The difference in the strike zones of some umpires is quite significant, with the extremes adding or removing about half a run per game from the average, just from differences on called balls and strikes.
How do we know this?
Based on the work I did previously where I built a model to estimate the probability of a strike based on the location of the pitch from Statcast data. Using that I could compare the actual strike calls to predicted strike probabilities, but instead of looking at how well catchers performed, I looked at umpires to see if any of them had a strike zone different to the average. I built these comparisons for the 2017, 2018 & 2019 seasons.
With that, I totalled the number of called strikes/balls each umpire had given compared to the expected league average strike zone. Then converted it into a run-value based on the count and divided by the number of games umpired, to give a run-value per game for each umpire.
So, an umpire with a larger than average strike zone will have a negative runs per game as more strikes are called than average, whilst an umpire with a smaller than average zone will have a positive runs per game due to more balls.

Above is the average runs per game difference for all umpires who called at least 15 games from home plate in that season, which was 83 umpires for all three seasons. You can see that the extremes for all three seasons are in the +/- 0.5 runs or higher, meaning the difference one could expect to see between the umpires at the extremes is a run per game.
But is this an issue if we can predict it?
Consistency is the key
When I first found out that umpires haven’t historically done a good job of calling the strike zone, I was initially disappointed. But I came to the realisation that the historical purpose of the umpire is to make sure that we see the ball get hit or swung at as much as possible. I personally came to this conclusion because MLB’s own definition of the strike zone isn’t a precise one.
The Major League Official Rules defines the top of the strike zone at the midpoint between the top of the batter’s shoulders and the top of the uniform pants. The bottom of the strike zone is at the hollow beneath the kneecap; both determined from the batter’s stance as the batter is prepared to swing at the pitched ball.
I concluded that I care more about consistency than I do about what the actual zone is. Then I found out that the average umpire’s zone changes from count to count, so I was disappointed again.
This compassionate bias to whoever is struggling means that identical pitches pitched towards the edges of the zone in 3-0 and 0-2 counts were often getting completely different calls. In the modern baseball analytics world, every team knows that there is a different zone for each count so they should be able to prepare for that.
Are umpires zones consistent?
For umps with more than 15 games in successive seasons, the year to year Pearson correlation coefficient is 0.61, showing that one season’s runs per game is a pretty good indicator at predicting the next season.

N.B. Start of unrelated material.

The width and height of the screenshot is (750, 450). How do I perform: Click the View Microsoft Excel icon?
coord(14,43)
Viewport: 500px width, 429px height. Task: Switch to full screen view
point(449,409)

So, it is reasonably consistent season to season but how about within season? What is the variance game to game within a season for the umpires? The average SD for Umpire Runs per Game in 2019 was 0.57, with the average mean being 0 runs by design, and our umpires with highest differences have their standard deviations in that ballpark.
Who are they then?
For 2019, here are the umpires with the highest and lowest runs per game impact (based on their calling of the strike zone). A lot of these umpires have been in the top or bottom ten for all three of the seasons that I looked at.


Is this useful?
This info isn’t really useful to many people outside of teams. It could be interesting for fans watching, but where I do see some potential impact is in the daily fantasy sports (DFS) world.
If you are unfamiliar with DFS, the contests are daily and typically utilise a salary cap format, in which players are allotted a maximum budget to spend on athletes for their team, represented as either play money or points. Each athlete has their own cost, with elite athletes having the highest costs.
The contests are split into multiple formats with the most popular being the following two categories: cash games and guaranteed prize pool (GPP). In “Double-up” or “50/50” cash game competitions, players win a prize equal to double their entry fee if they finish with a score within the top 50% of all participants. Guaranteed prize pool contests have higher stakes, using tiered payouts based on finishing in different percentiles or positions of the field of contestants.
In this world the top players are looking to find the tiniest level of details to give them an edge over their competitors. Daily fantasy contests are often won by a minority of skilled professional players who employ elaborate statistical modelling and automated tools that can manage hundreds of entries at once, and identify the weakest opponents. So, these models should be including who the umpire is and if they aren’t they may be losing out compared to their competitors.
For the general public, this may be something you want to think about if you want to see a pitching duel or a sluggers fest. But you should be aware that teams will know about these differences.
The most inconsistent
Also on a side note, one reason why I like this metric is that the umpire with the largest game-to-game runs per game SD is Angel Hernandez. So, what this metric says is that Angel Hernandez is the most inconsistent home plate umpire and on that most of us can agree.